» 引用文
* * *
10/26(日)、アジアの未来『遺されたフィルム』の上映後、ソト・クォーリーカー監督、プロデューサーのマレー・ポープさん、エグゼクティブ・プロデューサーのニック・レイさん、女優のマー・リネットさん、俳優のソク・ソトゥンさんとトゥン・ソーピーさん、女優のディ・サヴェットさん、撮影監督のボニー・エリオットさんのQ&Aが行われました。
作品詳細
 
 
ソト・クォーリーカー監督(以下、監督):みなさん、私は本当に緊張しています。こんなに名誉のある映画祭に参加するということがとても光栄で、もしかしてみなさんの質問を十分に理解するゆとりがないかもしれませんが、よろしくお願いいたします。
 
司会:石坂PD:それでは監督からおひとりずつご紹介していただけますでしょうか。
 
監督:このたびはお招きいただきましてありがとうございます。カンボジア映画が東京国際映画祭で上映されることはとても嬉しく思います。日本という国はカンボジアにとって友人の国であり、私たちチームにとっても日本のみなさんは友人です。そして、まずそれぞれを紹介したいと思います。私は監督のソト・クォーリーカーです。
* * *
» データ抜粋
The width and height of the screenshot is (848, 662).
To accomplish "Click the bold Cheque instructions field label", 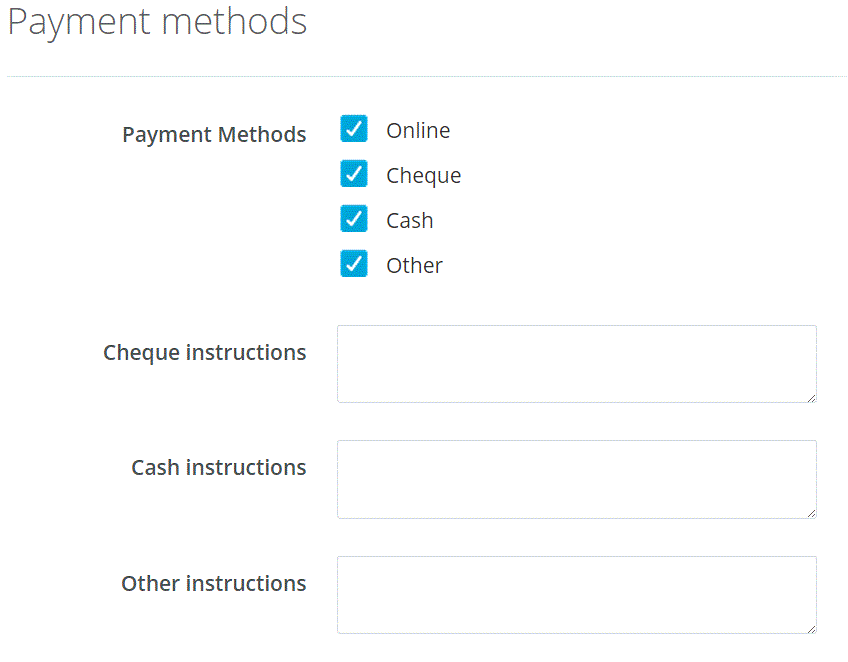I will (x=204, y=353).
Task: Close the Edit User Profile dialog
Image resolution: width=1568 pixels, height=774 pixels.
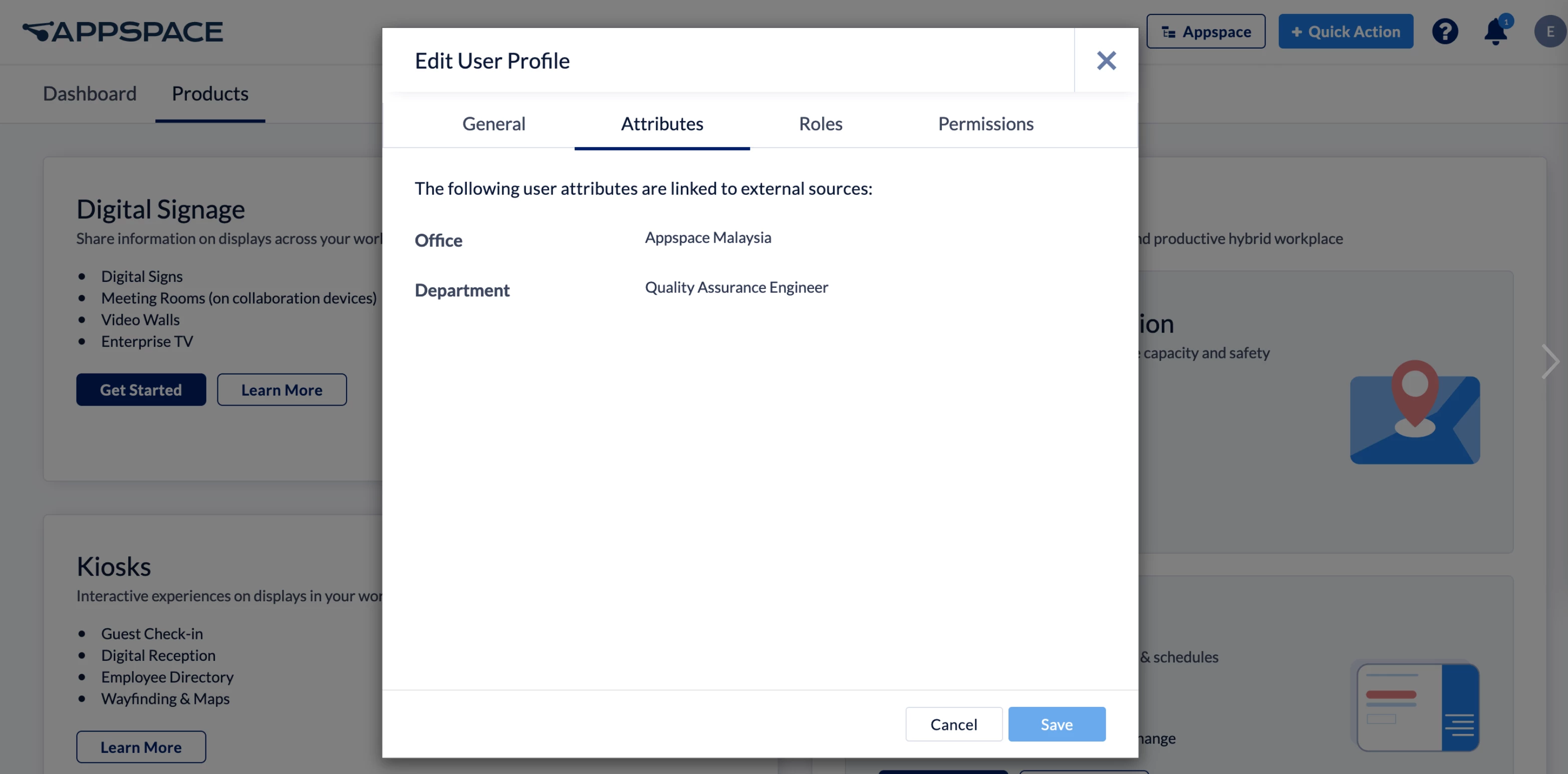Action: point(1106,60)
* * *
上にある映画祭のQ&Aの文章のうち、「10/26(日)、アジアの未」という語句を含むところから「のソト・クォーリーカーです。」で終わるところまでを、一字も変えずに書き出してください。

10/26(日)、アジアの未来『遺されたフィルム』の上映後、ソト・クォーリーカー監督、プロデューサーのマレー・ポープさん、エグゼクティブ・プロデューサーのニック・レイさん、女優のマー・リネットさん、俳優のソク・ソトゥンさんとトゥン・ソーピーさん、女優のディ・サヴェットさん、撮影監督のボニー・エリオットさんのQ&Aが行われました。
作品詳細
 
 
ソト・クォーリーカー監督(以下、監督):みなさん、私は本当に緊張しています。こんなに名誉のある映画祭に参加するということがとても光栄で、もしかしてみなさんの質問を十分に理解するゆとりがないかもしれませんが、よろしくお願いいたします。
 
司会:石坂PD:それでは監督からおひとりずつご紹介していただけますでしょうか。
 
監督:このたびはお招きいただきましてありがとうございます。カンボジア映画が東京国際映画祭で上映されることはとても嬉しく思います。日本という国はカンボジアにとって友人の国であり、私たちチームにとっても日本のみなさんは友人です。そして、まずそれぞれを紹介したいと思います。私は監督のソト・クォーリーカーです。